**WRITTEN EXERCISE**. Return, unchanged, the lines of the material that start at the line containing "Click view source next to Request Headers" and end after the line containing "point(30,693)", both included.

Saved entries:

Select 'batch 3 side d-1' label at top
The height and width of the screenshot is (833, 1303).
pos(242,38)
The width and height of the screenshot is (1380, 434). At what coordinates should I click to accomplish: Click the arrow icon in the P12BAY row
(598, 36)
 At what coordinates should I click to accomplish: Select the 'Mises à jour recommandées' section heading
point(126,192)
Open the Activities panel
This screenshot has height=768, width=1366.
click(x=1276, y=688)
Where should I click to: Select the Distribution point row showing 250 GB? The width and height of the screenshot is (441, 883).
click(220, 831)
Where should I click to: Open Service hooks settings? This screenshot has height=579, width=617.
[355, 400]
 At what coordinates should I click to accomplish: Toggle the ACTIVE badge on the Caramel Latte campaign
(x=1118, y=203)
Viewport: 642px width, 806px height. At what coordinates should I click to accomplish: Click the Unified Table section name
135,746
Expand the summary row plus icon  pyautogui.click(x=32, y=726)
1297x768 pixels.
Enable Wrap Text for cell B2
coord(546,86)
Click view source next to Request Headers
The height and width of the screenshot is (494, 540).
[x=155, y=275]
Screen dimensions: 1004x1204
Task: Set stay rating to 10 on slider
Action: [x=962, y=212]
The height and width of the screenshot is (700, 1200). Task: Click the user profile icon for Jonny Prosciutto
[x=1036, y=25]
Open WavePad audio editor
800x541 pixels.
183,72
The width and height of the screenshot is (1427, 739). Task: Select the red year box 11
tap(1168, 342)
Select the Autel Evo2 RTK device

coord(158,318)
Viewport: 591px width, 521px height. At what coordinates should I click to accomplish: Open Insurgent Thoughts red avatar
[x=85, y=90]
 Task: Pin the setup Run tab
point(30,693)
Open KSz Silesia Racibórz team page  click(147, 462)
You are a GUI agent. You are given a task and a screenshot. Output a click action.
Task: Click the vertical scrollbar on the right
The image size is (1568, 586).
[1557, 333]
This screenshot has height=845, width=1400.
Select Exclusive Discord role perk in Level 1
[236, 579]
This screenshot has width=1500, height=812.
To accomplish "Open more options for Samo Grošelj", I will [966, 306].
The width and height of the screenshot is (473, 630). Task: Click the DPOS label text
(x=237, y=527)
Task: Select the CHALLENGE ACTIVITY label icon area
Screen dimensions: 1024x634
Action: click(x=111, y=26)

**FINAL RESULT**.
Click view source next to Request Headers
The height and width of the screenshot is (494, 540).
[x=155, y=275]
Screen dimensions: 1004x1204
Task: Set stay rating to 10 on slider
Action: [x=962, y=212]
The height and width of the screenshot is (700, 1200). Task: Click the user profile icon for Jonny Prosciutto
[x=1036, y=25]
Open WavePad audio editor
800x541 pixels.
183,72
The width and height of the screenshot is (1427, 739). Task: Select the red year box 11
tap(1168, 342)
Select the Autel Evo2 RTK device

coord(158,318)
Viewport: 591px width, 521px height. At what coordinates should I click to accomplish: Open Insurgent Thoughts red avatar
[x=85, y=90]
 Task: Pin the setup Run tab
point(30,693)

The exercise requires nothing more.